The Municipal Theater is undoubtedly the most beautiful example of colonial architecture offered by the Vietnamese capital. It was built in 1911 to house the headquarters of the Opera and from its balconies was proclaimed, on August 16, 1945, the seizure of power by the communist forces. This building is the center of the thriving cultural life, a contrast that can be appreciated every night if you go there to enjoy a program of symphonic concerts to traditional music and Roi Nuoc , the manifestation more rooted in the traditional Vietnamese culture. The Roi Nuoc , are water puppet shows in which actors, musicians, singers and dolls, in an aquatic setting, perform delicious representations, usually of traditional Vietnamese legends.

The Cathedral -of 1886- is a beauty worn out by the passage of time and the abandonment of its walls and gardens that, however, give the temple a special taste. It is also interesting in Hanoi to  visit the Temple of Literature. This university offers the most fascinating examples of ancient traditional Vietnamese architecture, many of whose courtyards and shrine erected in honor of Confucius date back to the 11th century.

Recommended is also the one-pillar Pagoda . In the year 1028, the emperor Ly Thai Tong dreamed that Quan The Am Bot Tat, the goddess of mercy, granted him an heir. Immediately, the emperor married a peasant woman who gave her her first child. As a thank you, Ly Thai Tong raised an incredible wooden pagoda with a single pillar in a pond of water lilies. Today there is little left of the original pagoda, destroyed by the French in Vietnam in 1954. An obligatory visit is also the one that must be rendered to the impressive Ho Chi Minh Mausoleum  .A pharaonic marble construction in the purest and most orthodox Soviet style that contains the embalmed remains of the father of the country, which are exhibited inside a glass sarcophagus.
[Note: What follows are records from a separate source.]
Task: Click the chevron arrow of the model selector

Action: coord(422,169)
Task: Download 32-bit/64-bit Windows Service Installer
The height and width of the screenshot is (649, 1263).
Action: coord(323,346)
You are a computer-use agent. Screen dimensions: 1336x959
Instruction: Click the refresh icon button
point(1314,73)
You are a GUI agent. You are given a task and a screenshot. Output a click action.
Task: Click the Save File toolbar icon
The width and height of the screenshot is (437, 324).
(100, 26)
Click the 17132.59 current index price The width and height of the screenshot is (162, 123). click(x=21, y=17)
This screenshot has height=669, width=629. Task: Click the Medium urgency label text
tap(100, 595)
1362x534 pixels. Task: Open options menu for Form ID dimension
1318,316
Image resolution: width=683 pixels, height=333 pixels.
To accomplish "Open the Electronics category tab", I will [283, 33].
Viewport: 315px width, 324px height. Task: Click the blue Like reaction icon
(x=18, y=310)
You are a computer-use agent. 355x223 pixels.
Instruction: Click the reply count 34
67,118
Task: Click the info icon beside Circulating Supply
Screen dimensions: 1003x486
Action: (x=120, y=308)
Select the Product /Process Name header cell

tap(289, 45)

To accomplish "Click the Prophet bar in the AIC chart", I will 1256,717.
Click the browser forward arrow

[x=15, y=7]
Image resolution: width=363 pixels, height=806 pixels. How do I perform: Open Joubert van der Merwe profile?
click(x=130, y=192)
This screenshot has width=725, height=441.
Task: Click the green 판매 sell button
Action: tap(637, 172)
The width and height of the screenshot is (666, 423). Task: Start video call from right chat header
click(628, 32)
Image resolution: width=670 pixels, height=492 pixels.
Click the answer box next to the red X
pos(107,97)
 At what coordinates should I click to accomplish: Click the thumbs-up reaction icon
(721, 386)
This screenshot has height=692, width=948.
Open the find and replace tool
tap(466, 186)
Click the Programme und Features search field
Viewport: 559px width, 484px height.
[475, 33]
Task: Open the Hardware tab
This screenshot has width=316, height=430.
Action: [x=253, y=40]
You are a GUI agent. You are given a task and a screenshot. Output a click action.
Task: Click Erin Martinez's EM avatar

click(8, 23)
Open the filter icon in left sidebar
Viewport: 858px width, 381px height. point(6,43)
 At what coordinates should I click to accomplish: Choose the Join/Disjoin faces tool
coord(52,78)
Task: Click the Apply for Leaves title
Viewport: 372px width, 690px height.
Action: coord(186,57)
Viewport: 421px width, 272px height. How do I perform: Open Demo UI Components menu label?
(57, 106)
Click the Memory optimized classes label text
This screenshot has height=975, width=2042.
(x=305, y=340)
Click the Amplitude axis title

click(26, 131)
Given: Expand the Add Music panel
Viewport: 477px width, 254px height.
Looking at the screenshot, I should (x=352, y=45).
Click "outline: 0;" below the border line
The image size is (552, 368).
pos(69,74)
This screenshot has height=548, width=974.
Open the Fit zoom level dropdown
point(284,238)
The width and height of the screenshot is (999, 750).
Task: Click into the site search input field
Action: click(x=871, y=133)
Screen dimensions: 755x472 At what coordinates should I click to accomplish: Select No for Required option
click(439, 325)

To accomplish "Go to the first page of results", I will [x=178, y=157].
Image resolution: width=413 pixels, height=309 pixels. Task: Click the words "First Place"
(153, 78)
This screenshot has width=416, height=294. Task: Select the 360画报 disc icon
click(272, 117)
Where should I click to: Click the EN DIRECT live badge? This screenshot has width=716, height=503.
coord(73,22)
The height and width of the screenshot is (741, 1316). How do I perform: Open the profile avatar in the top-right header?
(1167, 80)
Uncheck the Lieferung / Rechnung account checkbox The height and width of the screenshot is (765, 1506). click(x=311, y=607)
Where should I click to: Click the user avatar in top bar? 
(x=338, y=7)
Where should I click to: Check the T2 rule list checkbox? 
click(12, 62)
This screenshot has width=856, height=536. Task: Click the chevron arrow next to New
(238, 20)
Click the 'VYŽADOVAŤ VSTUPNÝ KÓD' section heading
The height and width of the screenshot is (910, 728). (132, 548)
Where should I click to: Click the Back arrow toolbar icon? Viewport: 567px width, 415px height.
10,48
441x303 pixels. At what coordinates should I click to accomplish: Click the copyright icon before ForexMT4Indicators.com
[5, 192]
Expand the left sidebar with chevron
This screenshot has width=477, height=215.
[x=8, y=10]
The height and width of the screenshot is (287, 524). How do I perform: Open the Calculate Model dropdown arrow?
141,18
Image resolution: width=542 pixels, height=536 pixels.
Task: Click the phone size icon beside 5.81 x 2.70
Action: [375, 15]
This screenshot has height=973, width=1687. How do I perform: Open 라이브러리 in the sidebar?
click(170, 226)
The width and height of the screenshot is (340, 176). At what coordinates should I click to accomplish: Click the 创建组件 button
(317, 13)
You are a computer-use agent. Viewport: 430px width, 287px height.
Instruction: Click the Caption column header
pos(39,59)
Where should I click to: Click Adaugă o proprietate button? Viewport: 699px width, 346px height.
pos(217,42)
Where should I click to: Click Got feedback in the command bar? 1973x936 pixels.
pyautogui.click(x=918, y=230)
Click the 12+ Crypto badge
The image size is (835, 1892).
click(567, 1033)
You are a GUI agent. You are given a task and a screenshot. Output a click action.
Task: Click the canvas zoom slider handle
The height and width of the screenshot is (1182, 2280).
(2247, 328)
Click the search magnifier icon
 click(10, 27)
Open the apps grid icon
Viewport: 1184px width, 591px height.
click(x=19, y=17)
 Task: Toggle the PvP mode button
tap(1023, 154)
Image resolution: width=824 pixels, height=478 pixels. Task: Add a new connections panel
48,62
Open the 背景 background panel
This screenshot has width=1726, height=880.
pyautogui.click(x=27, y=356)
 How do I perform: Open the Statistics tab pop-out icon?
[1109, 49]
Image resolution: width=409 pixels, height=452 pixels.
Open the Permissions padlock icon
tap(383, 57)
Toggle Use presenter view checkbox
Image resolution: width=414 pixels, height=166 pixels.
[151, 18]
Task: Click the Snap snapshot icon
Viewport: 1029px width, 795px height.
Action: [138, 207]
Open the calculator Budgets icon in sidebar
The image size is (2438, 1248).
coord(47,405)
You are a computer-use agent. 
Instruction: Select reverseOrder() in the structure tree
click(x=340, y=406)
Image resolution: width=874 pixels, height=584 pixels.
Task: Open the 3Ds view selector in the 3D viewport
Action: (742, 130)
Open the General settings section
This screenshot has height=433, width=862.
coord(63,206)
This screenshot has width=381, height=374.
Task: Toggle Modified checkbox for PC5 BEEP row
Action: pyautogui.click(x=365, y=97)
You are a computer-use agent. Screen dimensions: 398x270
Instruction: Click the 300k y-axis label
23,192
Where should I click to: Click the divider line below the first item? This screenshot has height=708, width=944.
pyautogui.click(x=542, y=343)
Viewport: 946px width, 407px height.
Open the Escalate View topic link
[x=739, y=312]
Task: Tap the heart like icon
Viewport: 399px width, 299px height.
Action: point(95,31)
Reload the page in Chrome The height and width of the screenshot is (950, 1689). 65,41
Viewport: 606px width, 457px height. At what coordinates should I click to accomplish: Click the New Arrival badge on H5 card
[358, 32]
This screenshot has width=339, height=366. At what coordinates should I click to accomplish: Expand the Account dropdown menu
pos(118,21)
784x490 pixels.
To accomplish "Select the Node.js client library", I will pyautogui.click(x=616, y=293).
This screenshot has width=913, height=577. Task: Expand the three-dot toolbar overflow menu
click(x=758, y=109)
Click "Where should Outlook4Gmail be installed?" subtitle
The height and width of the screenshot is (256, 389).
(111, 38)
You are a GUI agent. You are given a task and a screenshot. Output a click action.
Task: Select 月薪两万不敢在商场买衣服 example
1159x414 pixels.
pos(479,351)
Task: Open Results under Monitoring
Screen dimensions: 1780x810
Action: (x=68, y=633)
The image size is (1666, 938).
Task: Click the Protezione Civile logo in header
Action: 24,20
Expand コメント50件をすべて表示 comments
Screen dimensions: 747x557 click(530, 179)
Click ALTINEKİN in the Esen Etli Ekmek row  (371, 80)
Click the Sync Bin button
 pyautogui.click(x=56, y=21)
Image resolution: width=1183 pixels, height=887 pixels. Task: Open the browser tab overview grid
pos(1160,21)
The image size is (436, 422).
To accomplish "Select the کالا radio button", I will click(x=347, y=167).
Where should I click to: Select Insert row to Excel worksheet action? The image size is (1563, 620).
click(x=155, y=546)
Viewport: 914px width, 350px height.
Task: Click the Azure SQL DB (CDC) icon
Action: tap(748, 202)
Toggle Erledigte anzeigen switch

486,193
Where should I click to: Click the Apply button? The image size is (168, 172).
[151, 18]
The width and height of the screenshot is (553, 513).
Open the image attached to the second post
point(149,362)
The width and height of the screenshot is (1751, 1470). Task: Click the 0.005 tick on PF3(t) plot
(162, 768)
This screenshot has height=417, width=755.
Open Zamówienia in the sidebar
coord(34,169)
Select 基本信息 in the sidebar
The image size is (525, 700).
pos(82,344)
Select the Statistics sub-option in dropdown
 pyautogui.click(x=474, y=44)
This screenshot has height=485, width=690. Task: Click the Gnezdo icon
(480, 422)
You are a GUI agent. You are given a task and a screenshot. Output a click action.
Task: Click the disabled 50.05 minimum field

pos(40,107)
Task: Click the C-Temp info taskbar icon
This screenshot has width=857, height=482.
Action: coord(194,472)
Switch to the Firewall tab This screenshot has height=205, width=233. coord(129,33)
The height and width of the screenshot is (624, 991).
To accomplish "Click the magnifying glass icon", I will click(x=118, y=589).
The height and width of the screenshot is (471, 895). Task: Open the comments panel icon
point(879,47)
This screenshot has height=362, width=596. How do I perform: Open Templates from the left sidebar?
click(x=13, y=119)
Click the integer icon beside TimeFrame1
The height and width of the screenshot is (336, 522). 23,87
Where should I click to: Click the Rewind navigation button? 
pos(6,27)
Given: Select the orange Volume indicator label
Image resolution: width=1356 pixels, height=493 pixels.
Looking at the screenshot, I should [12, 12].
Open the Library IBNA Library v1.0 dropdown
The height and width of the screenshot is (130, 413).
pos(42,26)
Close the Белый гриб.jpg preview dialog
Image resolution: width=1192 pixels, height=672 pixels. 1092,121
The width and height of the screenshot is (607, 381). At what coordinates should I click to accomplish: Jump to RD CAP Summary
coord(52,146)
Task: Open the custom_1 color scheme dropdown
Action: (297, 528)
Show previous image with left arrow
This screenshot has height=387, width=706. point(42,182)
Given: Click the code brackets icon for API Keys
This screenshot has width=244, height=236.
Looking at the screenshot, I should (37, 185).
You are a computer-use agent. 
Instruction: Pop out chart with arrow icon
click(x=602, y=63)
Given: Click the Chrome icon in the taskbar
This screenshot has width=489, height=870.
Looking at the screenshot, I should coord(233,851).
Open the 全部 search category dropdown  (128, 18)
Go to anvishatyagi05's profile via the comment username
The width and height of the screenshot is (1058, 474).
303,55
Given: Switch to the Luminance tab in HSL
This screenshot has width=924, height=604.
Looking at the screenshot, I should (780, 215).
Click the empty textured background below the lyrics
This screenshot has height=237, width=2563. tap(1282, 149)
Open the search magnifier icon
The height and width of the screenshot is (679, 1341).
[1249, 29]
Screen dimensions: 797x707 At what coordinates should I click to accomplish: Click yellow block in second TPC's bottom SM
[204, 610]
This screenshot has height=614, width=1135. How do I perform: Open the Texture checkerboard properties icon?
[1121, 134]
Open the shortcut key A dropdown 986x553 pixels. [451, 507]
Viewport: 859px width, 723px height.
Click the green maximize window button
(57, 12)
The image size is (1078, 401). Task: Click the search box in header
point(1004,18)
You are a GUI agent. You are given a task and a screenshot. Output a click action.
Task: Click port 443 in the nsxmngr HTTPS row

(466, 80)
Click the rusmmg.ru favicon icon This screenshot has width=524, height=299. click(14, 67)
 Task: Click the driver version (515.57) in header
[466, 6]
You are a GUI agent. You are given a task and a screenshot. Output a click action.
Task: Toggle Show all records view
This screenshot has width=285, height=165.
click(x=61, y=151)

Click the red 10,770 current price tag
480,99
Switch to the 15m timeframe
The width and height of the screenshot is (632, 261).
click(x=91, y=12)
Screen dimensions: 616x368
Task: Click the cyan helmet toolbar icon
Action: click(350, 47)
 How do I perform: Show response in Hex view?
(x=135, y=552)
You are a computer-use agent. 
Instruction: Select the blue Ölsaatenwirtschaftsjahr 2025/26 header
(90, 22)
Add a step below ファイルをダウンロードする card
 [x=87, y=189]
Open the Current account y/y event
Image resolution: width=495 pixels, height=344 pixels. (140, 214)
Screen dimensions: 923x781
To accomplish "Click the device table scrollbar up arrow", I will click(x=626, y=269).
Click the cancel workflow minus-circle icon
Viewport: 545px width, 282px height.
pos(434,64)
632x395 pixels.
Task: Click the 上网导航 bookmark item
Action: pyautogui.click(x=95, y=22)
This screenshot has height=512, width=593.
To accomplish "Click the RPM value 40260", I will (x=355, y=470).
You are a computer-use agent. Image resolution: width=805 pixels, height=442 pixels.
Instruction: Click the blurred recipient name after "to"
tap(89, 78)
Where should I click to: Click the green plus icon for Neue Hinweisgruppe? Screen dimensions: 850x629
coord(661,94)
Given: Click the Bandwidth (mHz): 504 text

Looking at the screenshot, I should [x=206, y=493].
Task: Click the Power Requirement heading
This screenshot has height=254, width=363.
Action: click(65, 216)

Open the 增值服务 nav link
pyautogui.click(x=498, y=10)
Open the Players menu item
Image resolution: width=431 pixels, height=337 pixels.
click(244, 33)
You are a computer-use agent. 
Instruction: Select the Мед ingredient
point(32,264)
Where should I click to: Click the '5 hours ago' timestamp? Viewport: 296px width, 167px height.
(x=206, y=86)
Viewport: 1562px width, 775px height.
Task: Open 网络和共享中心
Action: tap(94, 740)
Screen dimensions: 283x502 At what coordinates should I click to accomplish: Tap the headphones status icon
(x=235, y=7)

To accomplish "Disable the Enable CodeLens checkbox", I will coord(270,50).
No visit to the Vietnamese capital will be complete without the exploration of its old neighborhood and its markets. North of Lake Hian Kiem opens the old neighborhood of narrow streets, hundreds of stalls and tiny surviving stores of the colonial era. The Silk Street, or Pho Cau Go, longitudinally crossing the district towards the Red River , while offering the walker all the color that the city is able to store and all the goods that merchants get stacked. In the maremagnum of the Cho Hom market everything that is seen is alive, except, of course, the vegetables that were harvested at dawn and the cuttlefish that are patiently dried in the implacable sun.

Van Mieu

In the year 1070, King Ly Thai Tong founded a national college in order to educate future mandarins in teachings based largely on Confucian ideas. The school, known as Van Mieu and called the Temple of Literature in the early eighteenth century, when the capital was moved to Hue , has been restored and remains standing in Hanoi. The knowledge of the Confucian classics, as well as the mastery of literary composition and poetry, were the main requirements of the rigorous course of three years that culminated in a very competitive examination to obtain the diploma.